Data frames and tibbles — R Module 4 | LeadAfrik Public Economics Hub

Data frames are the central data structure for R analysis. A data frame is a list of equal-length vectors, displayed as a table. Most functions you'll meet — read.csv, lm, summary, ggplot — are built around data frames.

Creating a data frame

df <- data.frame(
    bank = c("KCB", "Equity", "Coop", "NCBA"),
    assets_bn = c(1500, 1700, 600, 700),
    tier = c(1, 1, 1, 1)
)
head(df)
nrow(df); ncol(df)
str(df)        # structure: types and a sample
summary(df)    # summary statistics

Selecting and filtering

df$bank                 # column as vector
df[, "bank"]            # same
df[df$assets_bn > 1000, ]   # filter rows
df[1, ]                 # first row
df[, c("bank", "assets_bn")]  # subset columns

Tibbles — the tidyverse upgrade

A tibble is a modern data frame with better printing, better subsetting behaviour, and stricter type rules.

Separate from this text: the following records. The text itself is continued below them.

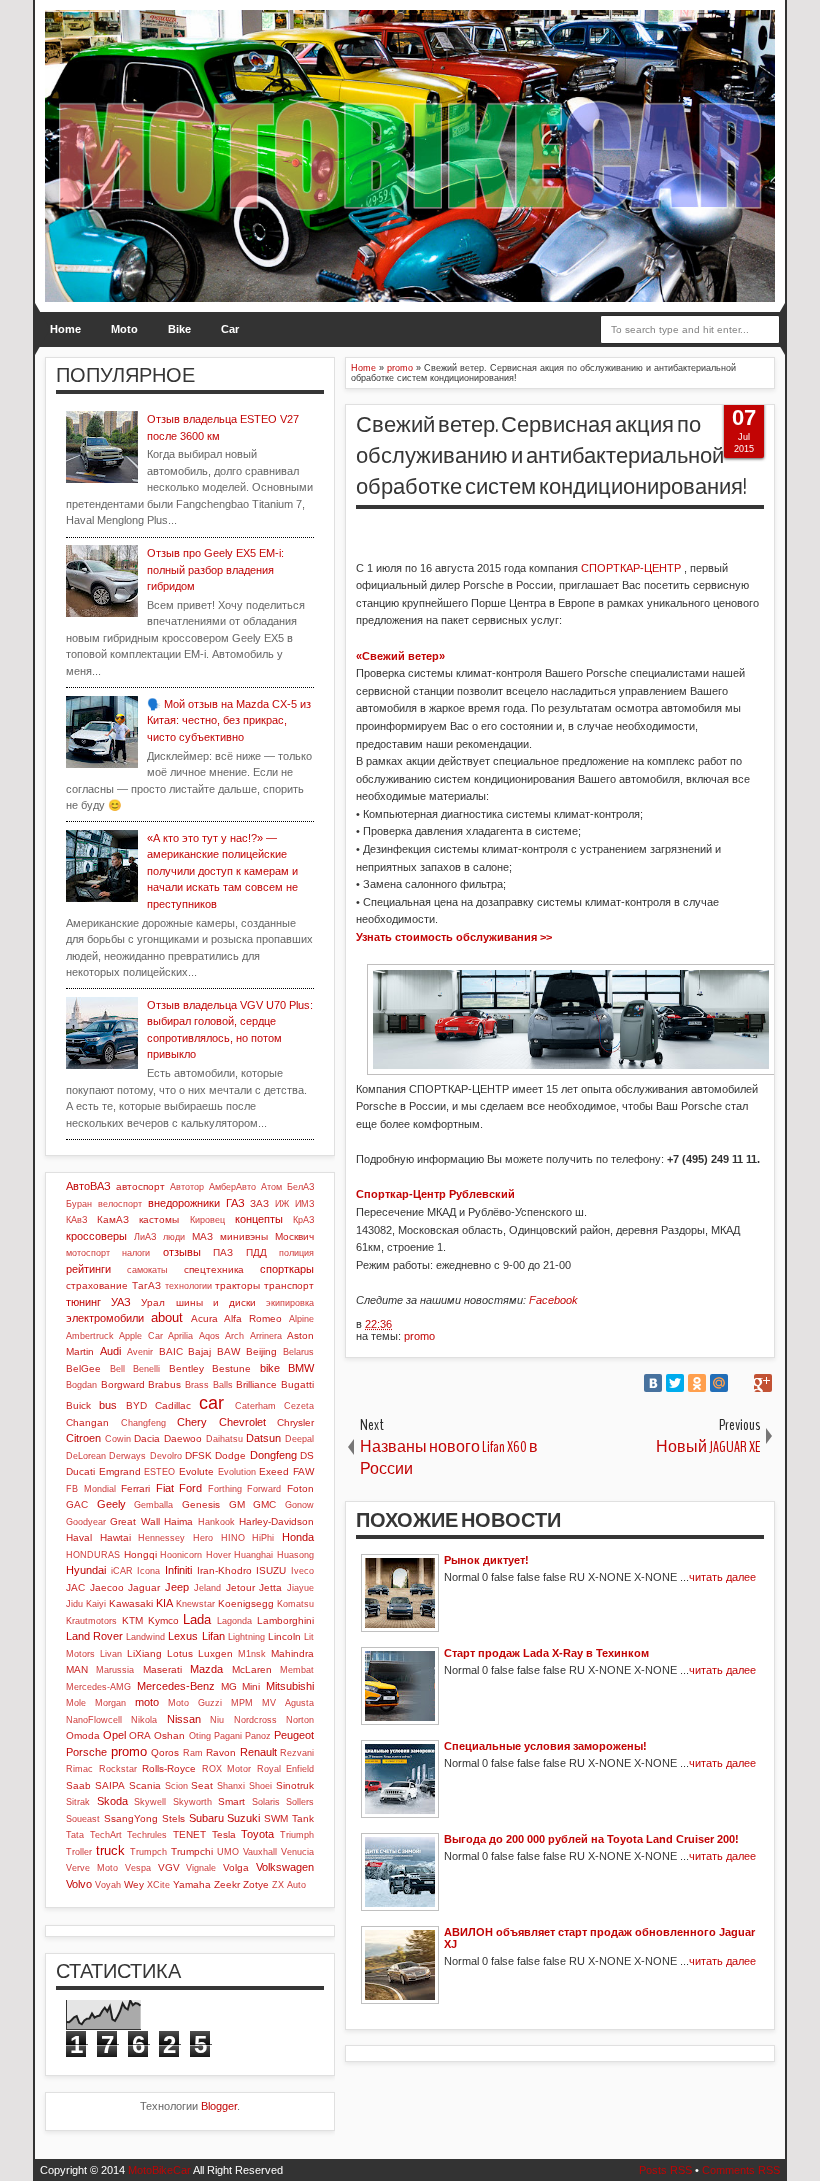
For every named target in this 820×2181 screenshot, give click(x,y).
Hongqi (140, 1554)
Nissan (184, 1719)
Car (230, 329)
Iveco (302, 1571)
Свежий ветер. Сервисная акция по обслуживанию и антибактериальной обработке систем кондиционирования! (551, 456)
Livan (111, 1654)
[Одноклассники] (697, 1383)
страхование (97, 1285)
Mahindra (292, 1653)
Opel (114, 1735)
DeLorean (86, 1456)
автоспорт (140, 1186)
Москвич (294, 1236)
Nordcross (255, 1720)
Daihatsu (224, 1439)
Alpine (301, 1319)
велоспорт (120, 1204)
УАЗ (121, 1302)
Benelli (146, 1369)
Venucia (297, 1852)
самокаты (147, 1270)
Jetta (270, 1587)
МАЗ (202, 1236)
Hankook (216, 1522)
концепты (259, 1219)
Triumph (297, 1835)
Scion (176, 1786)
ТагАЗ (146, 1285)
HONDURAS (93, 1555)
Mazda (206, 1669)
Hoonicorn (181, 1555)
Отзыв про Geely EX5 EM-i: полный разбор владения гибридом (215, 569)
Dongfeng (273, 1455)
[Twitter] (675, 1383)
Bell (117, 1369)
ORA (140, 1735)
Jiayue (300, 1588)
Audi (110, 1351)
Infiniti (178, 1570)
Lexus (183, 1636)
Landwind (145, 1637)
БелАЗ (300, 1187)
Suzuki (243, 1818)
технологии (188, 1286)
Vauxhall (260, 1852)
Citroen (83, 1438)
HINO (233, 1538)
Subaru (206, 1818)
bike (270, 1368)
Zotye (256, 1884)
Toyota (257, 1834)
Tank (303, 1818)
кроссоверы (96, 1236)
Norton (300, 1720)
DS (307, 1455)
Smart (231, 1801)
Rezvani (297, 1753)
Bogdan (81, 1385)
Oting (200, 1736)
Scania (145, 1785)
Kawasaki (131, 1603)
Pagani (228, 1736)
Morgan (110, 1703)
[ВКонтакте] (653, 1383)
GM (237, 1504)
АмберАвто (232, 1187)
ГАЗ (235, 1203)
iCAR (122, 1571)
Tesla (224, 1834)
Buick (78, 1405)
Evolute (196, 1471)
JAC (75, 1587)
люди (174, 1237)
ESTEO (159, 1472)
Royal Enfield (286, 1769)
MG (229, 1686)
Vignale (201, 1868)
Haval (79, 1537)
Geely (111, 1504)
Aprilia (180, 1336)
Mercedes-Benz (176, 1686)
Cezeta (299, 1406)
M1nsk (252, 1654)
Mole (76, 1703)
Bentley (186, 1368)
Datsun (263, 1438)
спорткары (287, 1269)
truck (110, 1850)
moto (147, 1702)
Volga (236, 1867)
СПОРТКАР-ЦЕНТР (631, 568)
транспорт (289, 1285)
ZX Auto (289, 1885)
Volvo (79, 1884)
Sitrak (78, 1802)
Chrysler (295, 1422)
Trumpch (148, 1852)
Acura (204, 1318)
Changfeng (143, 1423)
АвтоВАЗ (88, 1186)
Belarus (298, 1352)
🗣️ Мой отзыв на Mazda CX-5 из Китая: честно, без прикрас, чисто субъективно (229, 720)
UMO (228, 1852)
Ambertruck (90, 1336)
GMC (264, 1504)
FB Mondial (91, 1489)
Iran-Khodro (224, 1570)
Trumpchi (192, 1851)
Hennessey (161, 1538)
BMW (301, 1368)
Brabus (164, 1384)
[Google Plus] (763, 1383)
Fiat (165, 1488)
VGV (169, 1867)
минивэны (244, 1236)
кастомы (159, 1219)
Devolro (166, 1456)
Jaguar (144, 1587)
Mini (251, 1686)
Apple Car (140, 1336)
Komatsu (295, 1604)
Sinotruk (295, 1785)
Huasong (295, 1555)
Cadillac (173, 1405)
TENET (189, 1834)
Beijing (261, 1351)
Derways (127, 1456)
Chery (192, 1422)
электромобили (105, 1318)
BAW (228, 1351)
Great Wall (134, 1521)
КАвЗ (76, 1220)
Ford (190, 1488)
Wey (134, 1884)
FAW (303, 1471)
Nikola (144, 1720)
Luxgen (215, 1653)
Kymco (163, 1620)
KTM (132, 1620)
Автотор (187, 1187)
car (211, 1403)
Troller (79, 1852)
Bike (179, 329)
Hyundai (86, 1570)
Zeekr (227, 1884)
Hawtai (115, 1537)
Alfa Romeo (253, 1318)
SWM (276, 1818)
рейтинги (88, 1269)
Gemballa (153, 1505)
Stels (173, 1818)
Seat (202, 1785)
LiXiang (144, 1653)
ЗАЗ (259, 1203)
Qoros (165, 1752)
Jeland (207, 1588)
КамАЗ (113, 1219)
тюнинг (83, 1302)
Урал (153, 1302)
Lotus (180, 1653)
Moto (124, 329)
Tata (75, 1835)
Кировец (207, 1220)
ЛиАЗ (145, 1237)
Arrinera (266, 1336)
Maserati (162, 1669)
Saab (78, 1785)
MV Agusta (288, 1703)
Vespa (138, 1868)
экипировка (290, 1303)
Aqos (209, 1336)
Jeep (177, 1587)
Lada (197, 1619)
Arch (234, 1336)
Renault (258, 1752)
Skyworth (192, 1802)
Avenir (140, 1352)
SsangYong (131, 1818)
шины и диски (216, 1302)
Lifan (213, 1636)
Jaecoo (107, 1587)
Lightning (246, 1637)
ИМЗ (304, 1204)
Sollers (300, 1802)
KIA (164, 1603)
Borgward (123, 1384)
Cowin (118, 1439)
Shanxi (231, 1786)
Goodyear (86, 1522)
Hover (218, 1555)
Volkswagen (285, 1867)
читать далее (722, 1577)
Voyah (108, 1885)
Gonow (299, 1505)
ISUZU (271, 1570)
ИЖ (282, 1204)
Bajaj (199, 1351)
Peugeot (294, 1735)
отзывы (182, 1252)
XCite (158, 1885)
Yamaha (192, 1884)
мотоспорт (88, 1253)
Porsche (86, 1752)
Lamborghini (285, 1620)
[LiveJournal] (741, 1383)
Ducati (80, 1471)
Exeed (274, 1471)
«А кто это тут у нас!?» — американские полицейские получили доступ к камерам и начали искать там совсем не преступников (222, 871)
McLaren (252, 1669)
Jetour (240, 1587)
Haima (178, 1521)
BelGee (83, 1368)
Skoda (112, 1801)
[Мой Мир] (719, 1383)
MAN (77, 1669)
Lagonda (234, 1621)
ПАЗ (223, 1252)
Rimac (79, 1769)
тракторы (237, 1285)
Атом (271, 1187)
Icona (148, 1571)
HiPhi (263, 1538)
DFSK (198, 1455)
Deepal (299, 1439)
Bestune (231, 1368)
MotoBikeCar (159, 2170)
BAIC (171, 1351)
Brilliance (256, 1384)
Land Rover (94, 1636)
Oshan (169, 1735)
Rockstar (118, 1769)
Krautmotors (91, 1621)
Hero (203, 1538)
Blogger (219, 2106)
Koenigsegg (246, 1603)
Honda (298, 1537)
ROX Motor (227, 1769)
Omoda (83, 1735)
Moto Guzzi (195, 1703)
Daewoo (183, 1438)
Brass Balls (209, 1385)
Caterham (255, 1406)
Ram (193, 1753)
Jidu (74, 1604)
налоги (136, 1253)
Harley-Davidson (276, 1521)
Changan (87, 1422)
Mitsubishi (290, 1686)
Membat (297, 1670)
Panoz (258, 1736)
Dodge (230, 1455)
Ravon (221, 1752)
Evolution (237, 1472)
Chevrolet (242, 1422)
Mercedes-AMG (98, 1687)
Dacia (147, 1438)
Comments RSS (741, 2170)
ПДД (256, 1252)
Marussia (115, 1670)
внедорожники (184, 1203)
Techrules (147, 1835)
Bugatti (297, 1384)
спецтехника (214, 1269)
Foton (300, 1488)
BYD (136, 1405)
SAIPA (110, 1785)
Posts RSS (665, 2170)
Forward (264, 1489)
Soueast (83, 1819)
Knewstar (195, 1604)
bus (108, 1405)
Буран (79, 1204)
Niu (217, 1720)
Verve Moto (92, 1868)
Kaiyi (96, 1604)
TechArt (106, 1835)
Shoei (260, 1786)
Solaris (266, 1802)
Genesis (201, 1504)
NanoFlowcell (94, 1720)
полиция (296, 1253)
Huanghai (253, 1555)
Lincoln (284, 1636)
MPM (242, 1703)
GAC (77, 1504)
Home (65, 329)
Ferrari (135, 1488)
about (167, 1317)
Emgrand (120, 1471)
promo (419, 1336)
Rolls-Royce (169, 1768)
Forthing (225, 1489)
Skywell (150, 1802)
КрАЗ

Most tidyverse functions return tibbles. They are interchangeable with data.frame for almost all purposes.

library(tibble)
tb <- tibble(
    bank = c("KCB", "Equity"),
    assets = c(1500, 1700)
)
tb     # prints with column types and dimensions

# Tibbles never auto-convert characters to factors (data.frame did, until R 4.0)

Reading and writing

df <- read.csv("rates.csv")
df <- read.csv("rates.csv", stringsAsFactors = FALSE)  # historical, not needed in R 4.0+

library(readr)
df <- read_csv("rates.csv")  # tidyverse version, faster, returns tibble

write_csv(df, "output.csv")

Always inspect after reading

After read_csv, always run str(df), summary(df), and head(df). One stray text value in a numeric column will break every subsequent analysis without an error message.

Exercise

Print the first 5 rows of the pre-loaded bankrates data frame.